One last thing that I did with some of my time was to make stuffed squash blossoms. If you find yourself with a handful of blossoms this summer but no ricotta for stuffing and no real desire for a beer-batter to mar their delicacy, then this might be the recipe for you. We served them alongside fried eggs, toast, and some of those dry pan tomatoes … and if that doesn’t taste like summer to you … then your mouth might be broken.
Thanks to Ben for a few hours of my own this week. Now … when you all have time to yourselves, what do you like to do with it?
Arugula and Raisin Stuffed Squash Blossoms
Squash blossoms are delicate and soft, and hint of the flavors of the squash they will become. Farmer’s markets and CSAs are rife with them right now, and backyards too. Traditionally in Italy, they are stuffed with ricotta, battered and fried … Nothing wrong with that! But I didn’t have any ricotta and wasn’t feeling like something deep fried. Here is what we came up with. Note also that there was some leftover stuffing – cooked up with a few eggs the next morning, it made for quite a nice little scramble.
Squash blossoms (we used 8)
1 small yellow onion, peeled and diced
5-6 tablespoons shredded cheese (we used a random assortment of cheese ends: aged sharp cheddar, Manchego, parmesan)
3-4 big handfuls baby arugula
2-3 tablespoons raisins
Salt & pepper
Grapeseed or other neutral oil for cooking
In your largest cast iron pan, cook the onion down over medium heat.
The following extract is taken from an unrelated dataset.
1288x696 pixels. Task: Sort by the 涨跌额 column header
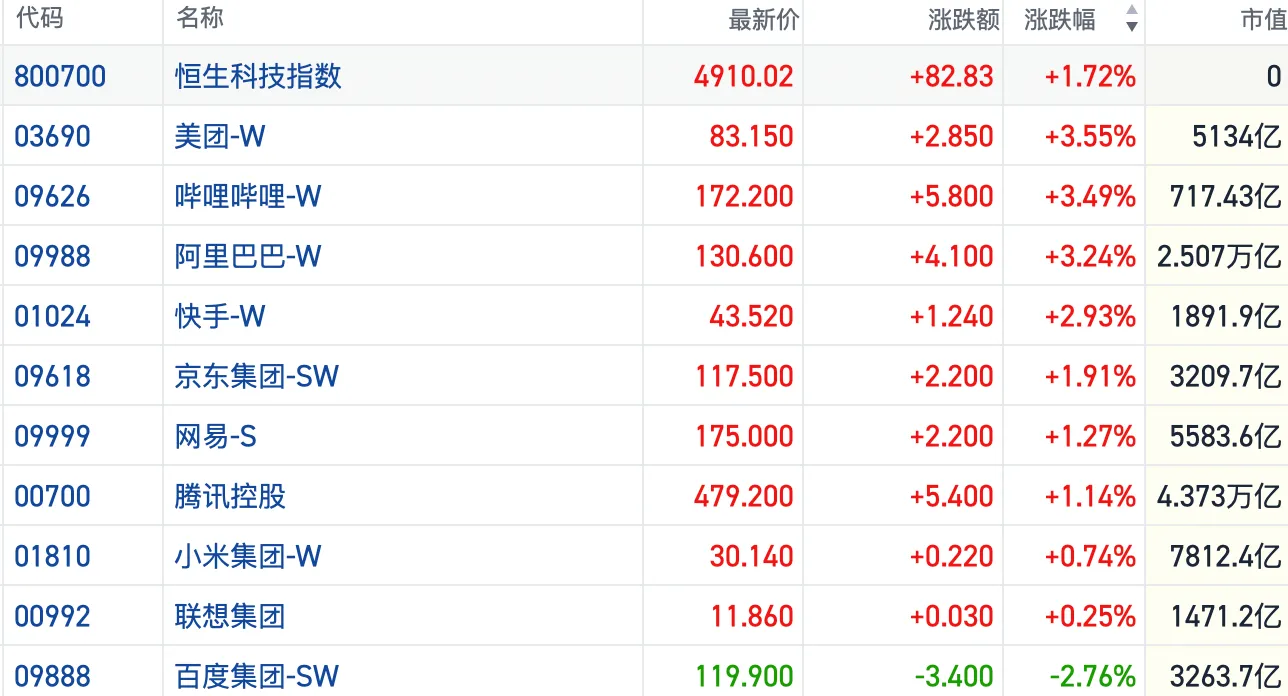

Once it is softened a bit, raise the heat to high and char the edges (I realize this is controversial – if you don’t believe in ‘browning’ your onions then skip it – but really, it adds to the flavor!).
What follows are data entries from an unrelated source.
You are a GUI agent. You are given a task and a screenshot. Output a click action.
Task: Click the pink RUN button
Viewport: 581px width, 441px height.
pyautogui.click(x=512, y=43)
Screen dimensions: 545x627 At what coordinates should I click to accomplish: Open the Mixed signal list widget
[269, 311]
Mix the charred (or just wilted) onion in a large bowl with the cheese. Once it is well mixed (the cheese should melt a bit) add the arugula and raisins, and mix everything gently together. Season with salt and pepper – taste and adjust.
Gently open each squash blossom. Carefully break off the inside bit (that I think eventually becomes the squash? Anyone know about this?). Fill each blossom until it is full and rounded but not bursting. Close gently and twist the top end just slightly, to help hold the blossom shut.
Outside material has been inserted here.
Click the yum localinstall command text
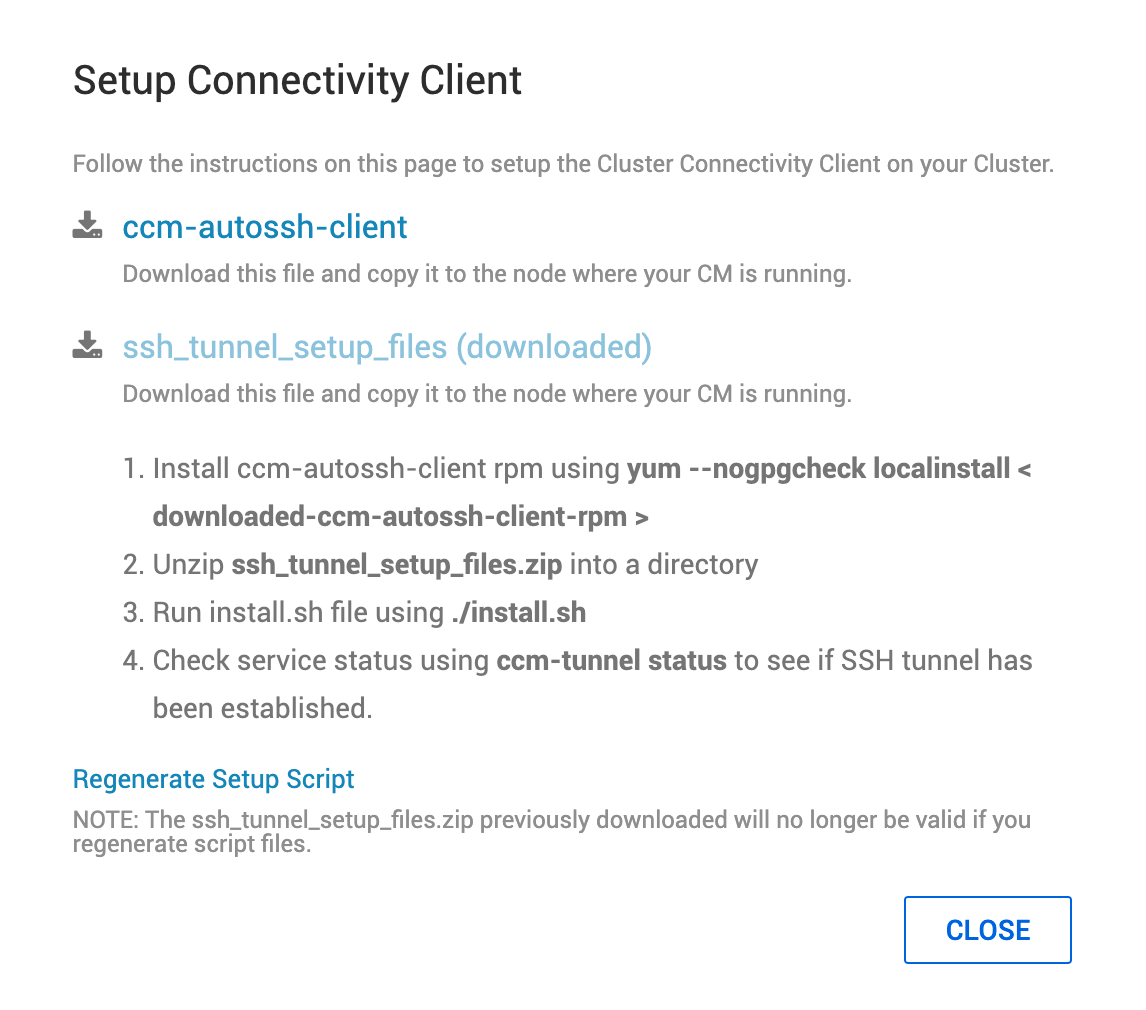The height and width of the screenshot is (1010, 1146). 830,468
Once all blossoms are stuffed, heat a little bit of oil over medium-high (you can use the same cast iron pan that you cooked the onions in, that’s perfect actually). Once you have a good heat on the pan, put the blossoms in, in batches if need be to allow them room to brown. Watch them like a hawk – brown carefully on all sides, but don’t burn them! It should only take a minute or two to cook each batch.
Carefully remove to plates, and serve as appetizers or part of the main.